5 Elemental Challenges — Fire
SBNRs need to be careful what they “believe”, if they are going to write on factual levels, or indeed visionary levels. For a start they must learn, urgently in some cases, not to mistake the latter for the former. The discipline of being cautious when claiming physical truth ought to be ingrained after the 20th century!
Empirically we know Edgar Cayce was mostly wrong on specific predicted world events. Some people still bandy his name about as if he were infallible. He was good at specific personal and medical readings but he wasn’t infallible by a long shot.
This is yet another way to “just believe”, and sometimes justifies very simplistic emotional attachment — not to Cayce, but to whatever he is taken to represent. Sincere investigation of what is really there — personally, artistically, scientifically, culturally, and transpersonally — is plenty amazing enough without plumping for more kitsch. Believe me. :)
It’s most troubling when it happens to those who should know better.
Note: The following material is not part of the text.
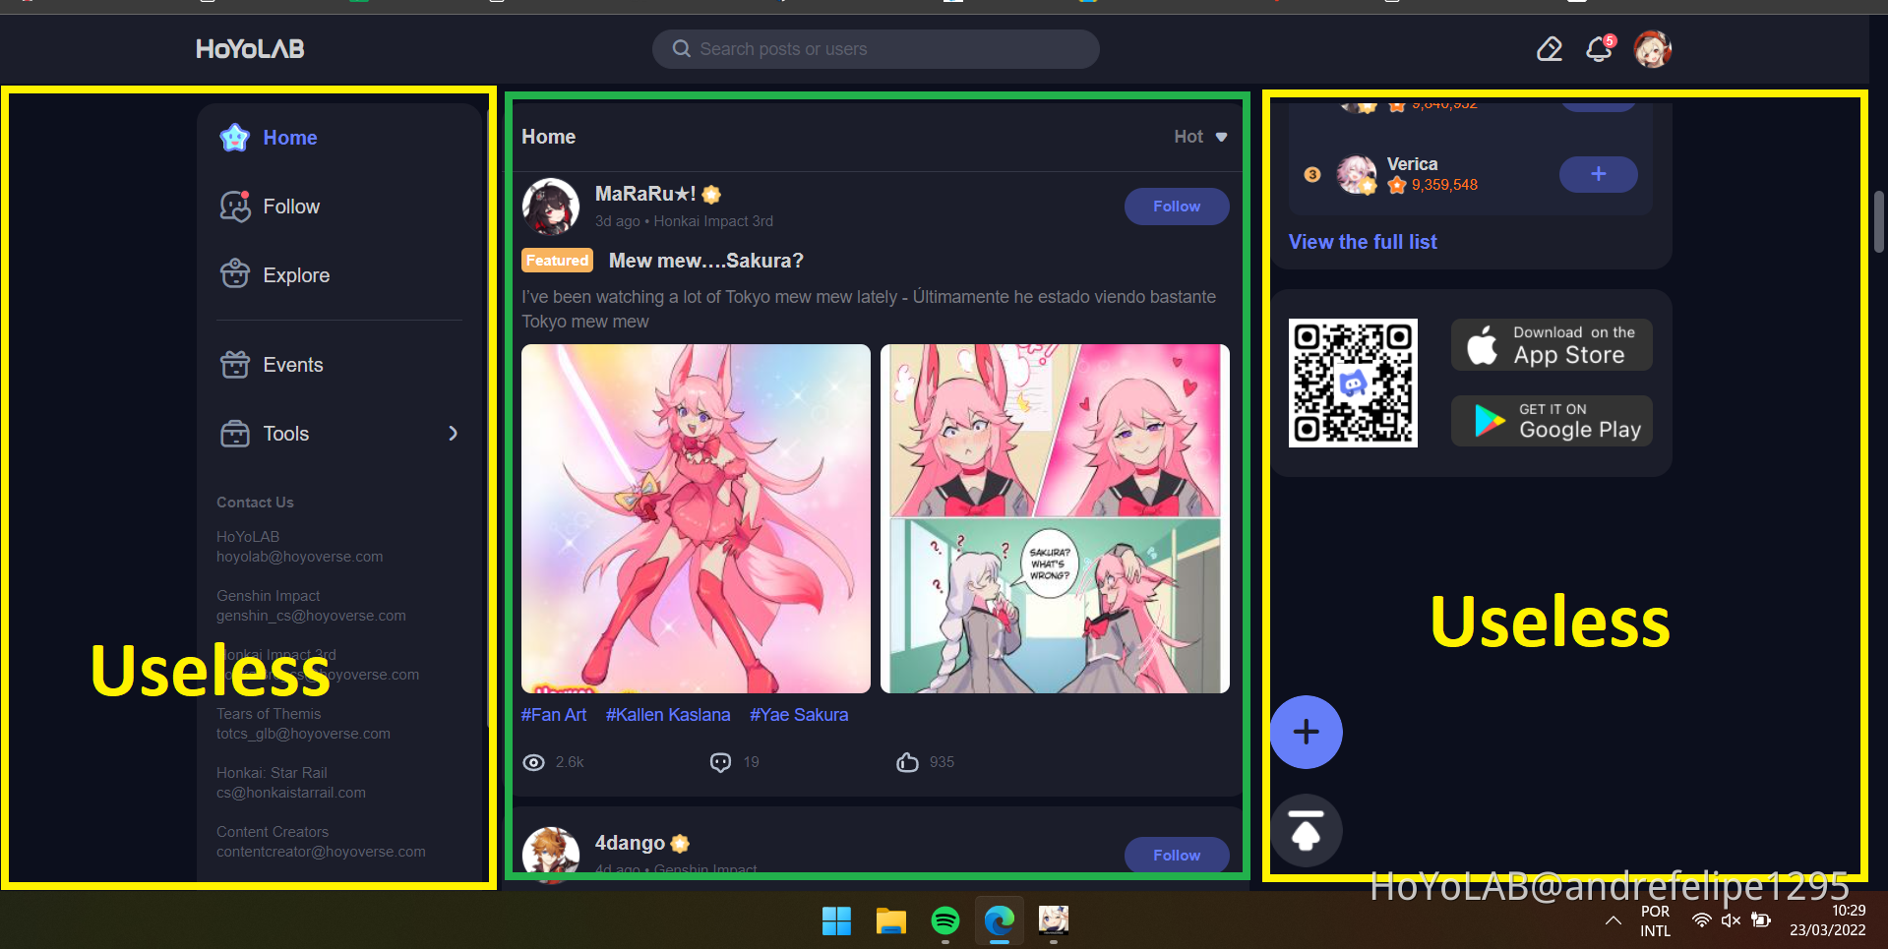
Task: Follow user 4dango
Action: coord(1176,855)
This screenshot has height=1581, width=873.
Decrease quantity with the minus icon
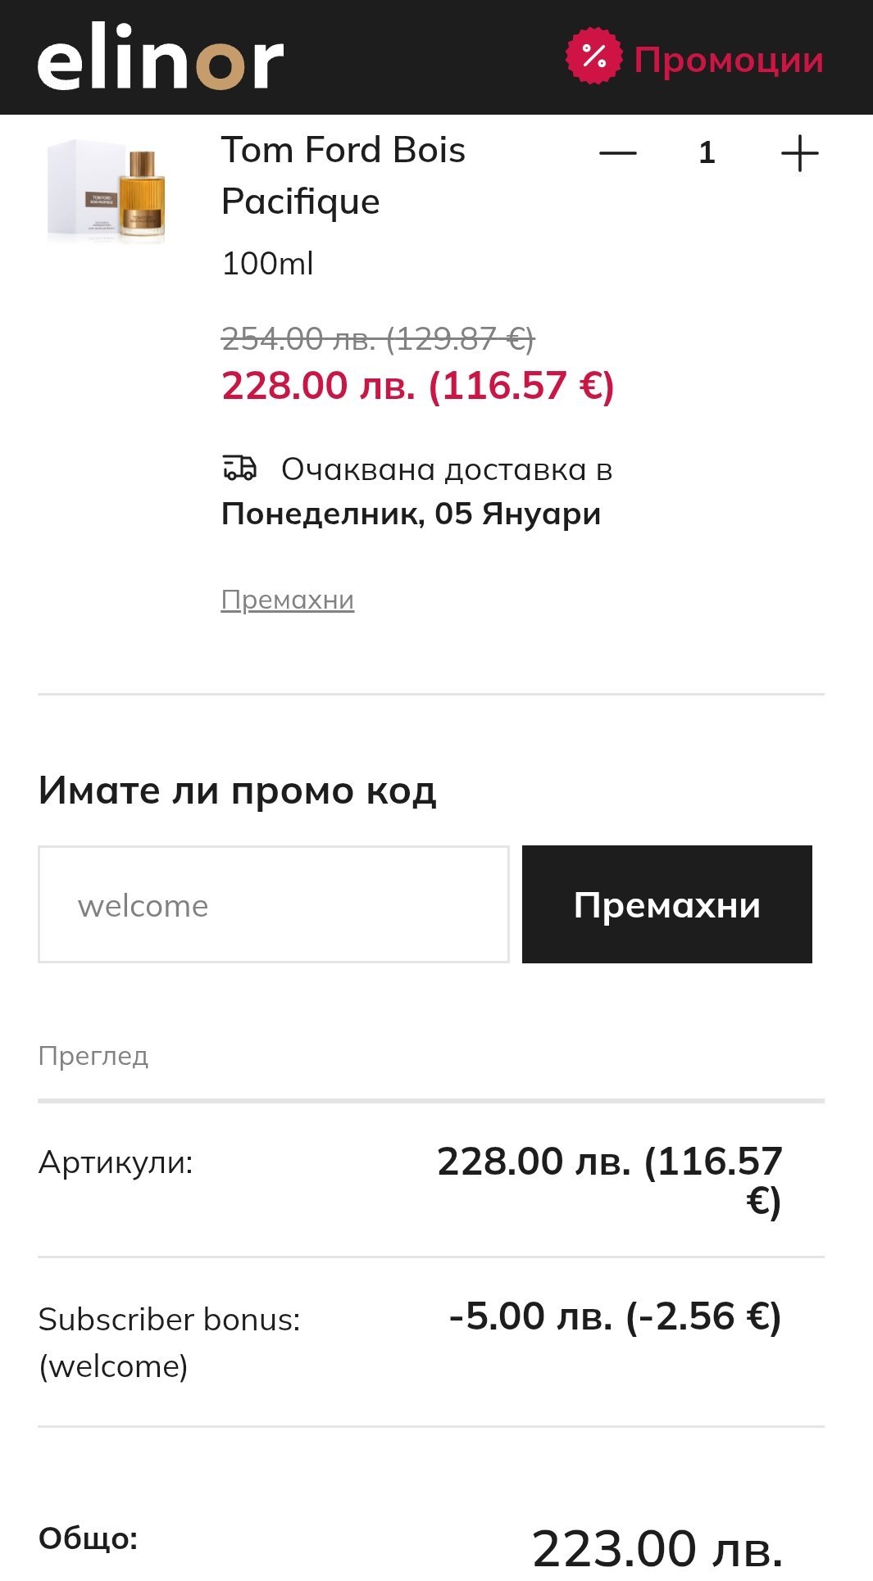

Claude Swanson, for all the exaltedness of his Princeton Ph.D. in physics, believes at least one obvious, provable marketing hoax in his Life Force: The Scientific Basis (2009). I haven’t seen anyone else spot it, but the science wing of SBNR has to do better than that! This is very close to scientific kitsch. Vigilance, for goodness’ sake. I had supposed some fairly big names were involved in peer-reviewing that book.
Speaking carefully and responsibly about truth is the only alternative to forfeiting credibility, never mind integrity. I for one am doing this so I don’t get fooled again.